**Exercise details**: Turn the lines of the records from the one holding "At what coordinates" through the one holding "coord(118,440)", inclusive, into a JSON list of strings with one string per line and no blank lines. Leave out the pictures.

-- begin Working data --

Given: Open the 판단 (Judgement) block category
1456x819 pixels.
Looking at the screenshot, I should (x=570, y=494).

-- end Working data --
-- begin Working data --

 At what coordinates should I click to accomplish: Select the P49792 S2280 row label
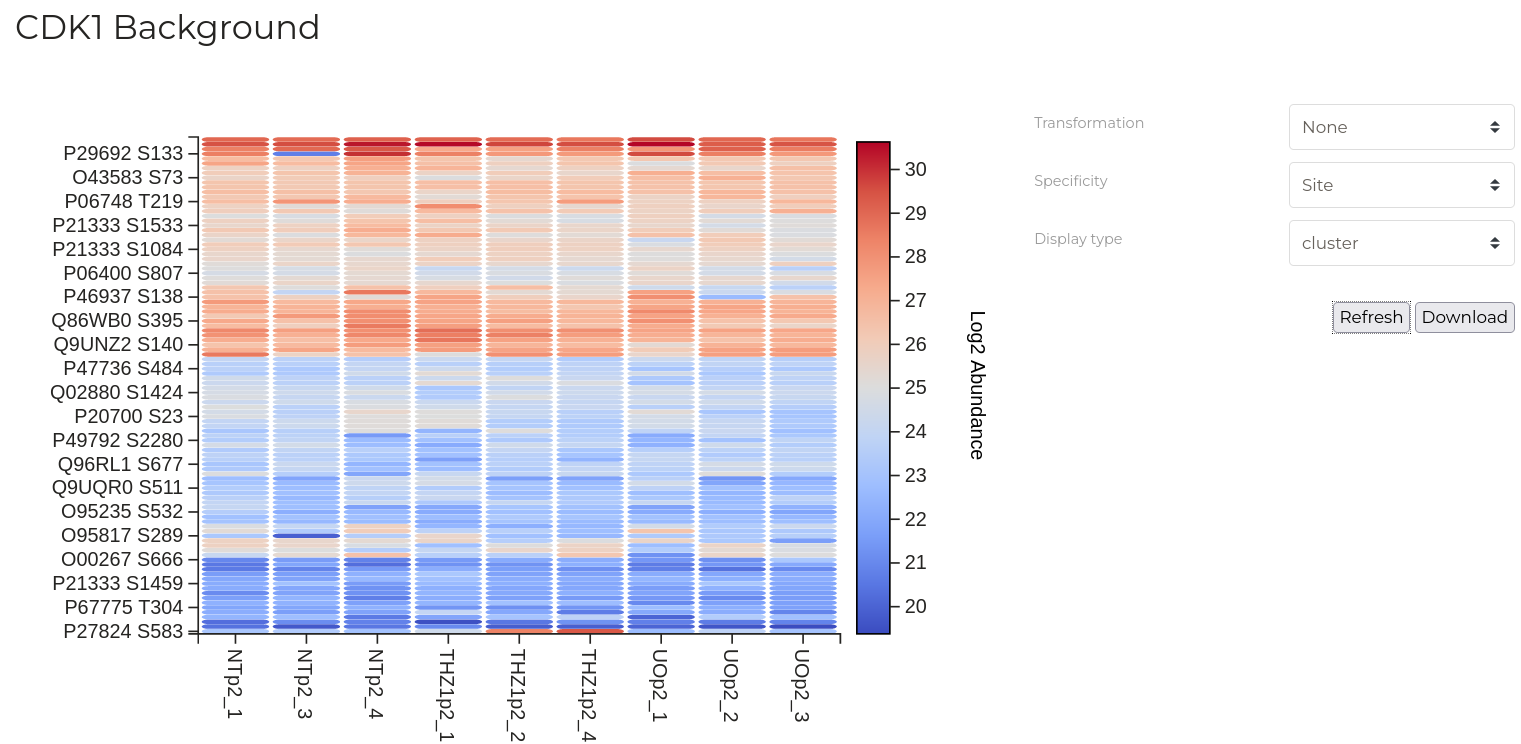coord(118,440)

-- end Working data --

**Result**:
[
  " At what coordinates should I click to accomplish: Select the P49792 S2280 row label",
  "coord(118,440)"
]